What is astigmatism?

Astigmatism is a type of refractive error/ametropia that occurs when parallel rays of light entering the ocular media (non-accommodative state) are not focused well on the retina. In an optical system with astigmatic error, light rays propagate in two different planes and the incident light rays fail to converge at a single focal point rather they have two different foci. This causes a difference in the degree of refraction in different meridians and the retinal images of both distant and near objects tend to appear blurred. In the case of astigmatism, the steepest and flattest meridians of the eye are called the principal meridians and the amount/degree of astigmatism is calculated as the difference in their refractive powers.
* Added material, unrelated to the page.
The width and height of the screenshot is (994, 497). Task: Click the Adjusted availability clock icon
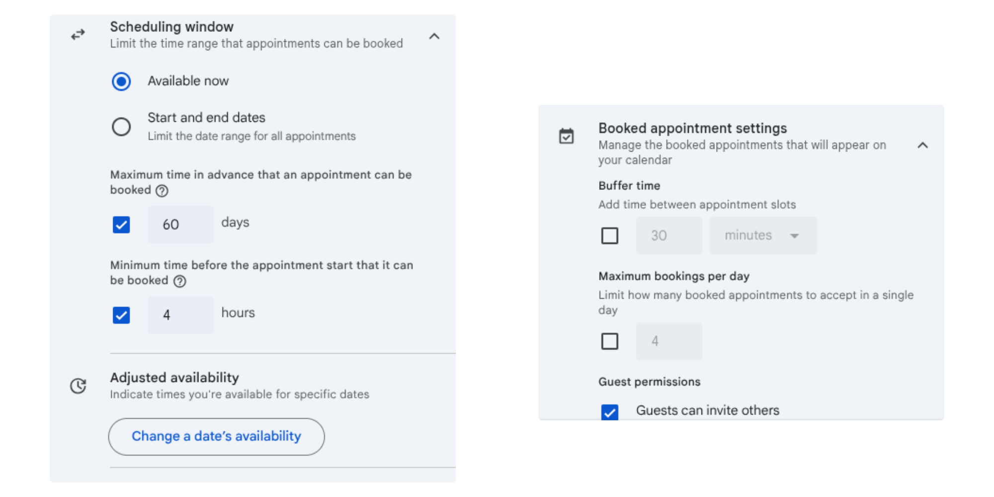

What are the symptoms of astigmatism?

Astigmatism leads to symptoms such as blurred or distorted (horizontal, vertical, or diagonal) vision, asthenopia including headache, eye strain, fatigue, etc., squinting/squeezing of eyes, head tilt, difficulty in driving at night/low lit conditions, glare, photophobia, etc.

What are the types of astigmatism?

Based on the anatomical location/etiology

  • Anterior or Posterior corneal astigmatism: a most common type, caused by the irregularities in the anterior or posterior corneal curvature (e.g. Keratoconus, Corneal scar, Limbal dermoid, etc.)
  • Lenticular astigmatism: caused by the variation in the curvature (e.g. Lenticonus), position (e.g. Subluxation), or refractive index (e.g. Nuclear sclerosis) of the crystalline lens
  • Retinal astigmatism: Commonly caused by the oblique placement of the macula, directional variability in the arrangements of photoreceptors, etc.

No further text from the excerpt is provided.